San Antonio Spurs guard Tony Parker (9) and Miami Heat forward LeBron James (6) collide during the second half. (AP Photo/Lynne Sladky)
LeBron James led a title-saving charge, and now his crown will be on the line one more time in Game 7.
James powered Miami to a frantic fourth-quarter rally and overtime escape as the Heat beat the San Antonio Spurs 103-100 on Tuesday night to extend the NBA Finals as far as they can go and keep their repeat chances alive.
Losing his headband but keeping his cool while playing the entire second half and overtime, James finished with 32 points, 10 rebounds and 11 assists, making the go-ahead basket with 1:43 remaining in the extra period.
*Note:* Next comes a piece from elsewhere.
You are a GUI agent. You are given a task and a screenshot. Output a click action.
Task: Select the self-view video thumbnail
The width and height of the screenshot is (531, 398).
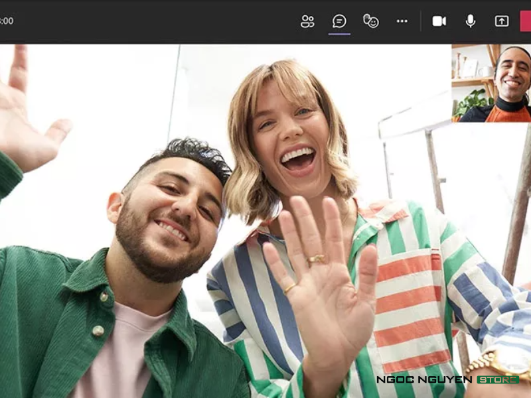tap(491, 83)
Tim Duncan scored 30 points for the Spurs, his most in an NBA Finals game since Game 1 in 2003, but was shut out after the third quarter. He added 17 rebounds.
Game 7 will be here Thursday, the NBA's first do-or-die game to determine its champion since the Lakers beat the Celtics in 2010.
The Spurs looked headed to a fifth title in five chances when they built a 13-point lead with under 4 minutes left in the third quarter, then grabbed a five-point edge late in regulation after blowing the lead.
But James hit a 3-pointer before Ray Allen tied it with another with 5.2 seconds remaining in regulation.
James was just 3 of 12 after three quarters, the Heat trailing by 10 and frustration apparent among the players and panic setting in among the fans.
Nothing to worry. Not with James playing like this.
He finished 11 of 26, even making a steal after his basket had given Miami a 101-100 edge in the OT.
Before that, he was 12 minutes from hearing the familiar criticisms about not being able to get it done, from having to watch a team celebrate on his home floor again.
Then he changed the game and erased that story.
The Heat, who haven't lost consecutive games since Jan. 8 and 10, had too much defense and way too much James for the Spurs in the final 17 minutes. They are trying to become fourth team to win the final two games at home since the NBA went to the 2-3-2 format for the finals in 1985.
James came in averaging 31.5 points in elimination games, highest in NBA history, according to a stat provided through the NBA by the Elias Sports Bureau.
This wasn't quite the 45-point performance in Game 6 of last year's Eastern Conference finals in Boston, but given the higher stakes may go down as more important — if the Heat follow it with another victory Thursday.
The Heat were in the same place as they were in 2011 at the end of their Big Three's first season together, coming home from Texas facing a 3-2 deficit in the finals.
This is a different team. And oh, what a different James.
They said they welcomed this challenge, a chance to show they how much mentally tougher they were than the team the Dallas Mavericks easily handled in Game 6 that night.
James made sure they did, looking nothing like the player who was so bad in the fourth quarters during that series.
He was simply unstoppable down the stretch of this one.
Kawhi Leonard had 22 points and 11 rebounds for the Spurs. Tony Parker had 19 points and eight assists, but shot just 6 of 23 from the field.
The Spurs had one final chance down 103-100, but Chris Bosh blocked Danny Green's 3-pointer from the corner as time expired.
Bosh had said Green wouldn't get open the way he has all series — and he didn't.